The WNBA Draft: The Arrival of a New Era in Professional Women’s Basketball

By: Sarah Kichula

April 29, 2024

Photo Credit: StadiumLive App on X

The landscape of the Women's National Basketball Association (WNBA) is undergoing an immense shift, propelled by the huge success of the 2023-2024 NCAA Women’s Basketball season and subsequent March Madness Tournament. From record breaking viewership to several lucrative NIL deals for top athletes, women’s basketball has emerged to the forefront of sport news. The WNBA draft was nationally broadcasted on ESPN on Monday, April 15, and all eyes are on how the league will incorporate the starpower of this year’s rookie class into marketing its product.

Cathy Engelbert, the Commissioner of the WNBA, confirmed that the league is looking to double the fee on their next media rights deal, which makes sense given the growing popularity and emerging stars in women’s basketball. The WNBA currently earns about $60 million annually from their media rights deals with Disney/ESPN, ION, CBS, and Amazon. As of early March (preceding the women’s March Madness Tournament), the league was already pushing for a new deal worth between $80 million and $100 million annually. Furthermore, there is talk of the league potentially breaking away from their traditional joint negotiations alongside their parent company, the NBA for a separate, more lucrative deal. Notably, the recent NCAA-ESPN media rights deal is worth an average fee of $115 million annually, with $65 million of that figure tied to the women's March Madness tournament alone. Additionally, the National Women's Soccer League (NWSL) recently secured a successful four-year media rights deal worth $240 million. These developments provide benchmarks for these upcoming negotiations and indicate a clear trajectory for the WNBA to increase the value of its product.

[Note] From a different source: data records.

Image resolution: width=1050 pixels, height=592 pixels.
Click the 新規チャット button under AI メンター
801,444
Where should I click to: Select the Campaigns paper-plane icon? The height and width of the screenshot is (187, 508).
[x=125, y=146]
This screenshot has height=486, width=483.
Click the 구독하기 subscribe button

As the biggest face of college basketball and the top pick in the WNBA draft, Catilin Clark has had her own personal impact on the league. During her time in the NCAA, Clark has generated over $82.5 million for Iowa City’s economy. Before she has even set foot on a WNBA court, Clark’s immediate impact can be seen in a variety of ways. Since landing Clark, ticket prices for her new professional team, the Indiana Fever, have skyrocketed. The current average price of an Indiana Fever ticket on Vivid Seats is $140, up 133% from last year’s $60 average, and some tickets are worth over $500. No need to worry if you cannot manage to buy tickets or make the trip to Indiana, as 36 of the 40 Indiana Fever regular season games will be nationally televised (split between ESPN, ESPN2, ABC, CBS, Amazon Prime Video, and NBA TV). Last year, only one Indiana Fever game was broadcasted on national television.

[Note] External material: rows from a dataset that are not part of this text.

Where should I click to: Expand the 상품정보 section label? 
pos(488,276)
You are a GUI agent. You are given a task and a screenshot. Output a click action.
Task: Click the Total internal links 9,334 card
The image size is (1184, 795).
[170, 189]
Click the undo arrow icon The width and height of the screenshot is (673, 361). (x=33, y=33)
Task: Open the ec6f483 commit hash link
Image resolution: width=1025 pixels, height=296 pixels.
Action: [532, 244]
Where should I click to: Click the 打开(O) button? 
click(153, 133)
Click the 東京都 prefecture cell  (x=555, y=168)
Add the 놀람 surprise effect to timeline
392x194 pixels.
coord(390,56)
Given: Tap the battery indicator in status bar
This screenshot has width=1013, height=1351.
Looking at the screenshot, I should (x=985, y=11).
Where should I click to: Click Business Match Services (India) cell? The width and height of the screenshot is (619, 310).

This year’s draft forecasts a bright future for the WNBA, and the event itself was a huge success, as 2.45 million viewers tuned into the broadcast (naturally, a new record). For reference, the viewership numbers for the two previous years were 572,000 (2023) and 403,000 (2022). However, the player salaries in the WNBA fail to mirror the significant evolution happening in women’s basketball. Clark’s four-year rookie contract is worth a total of $338,056; in comparison, the top pick in the 2023 NBA Draft, Victor Wembanyama of the San Antonio Spurs, signed a four-year rookie contract worth $55.2 million. While endorsements can enhance earnings, most notably Clark’s eight-year, $28 million deal with Nike, the potential for a more substantial media rights deal and revenue stream is the key to impact the players' fixed pay. The stage is set for a transformational period in women's sports, ascending to new heights of recognition and praise. As these rookies prepare to step into the spotlight and the league’s teams prepare to redefine their strategies accordingly, this year’s WNBA Draft represents a change of trajectory for the league itself.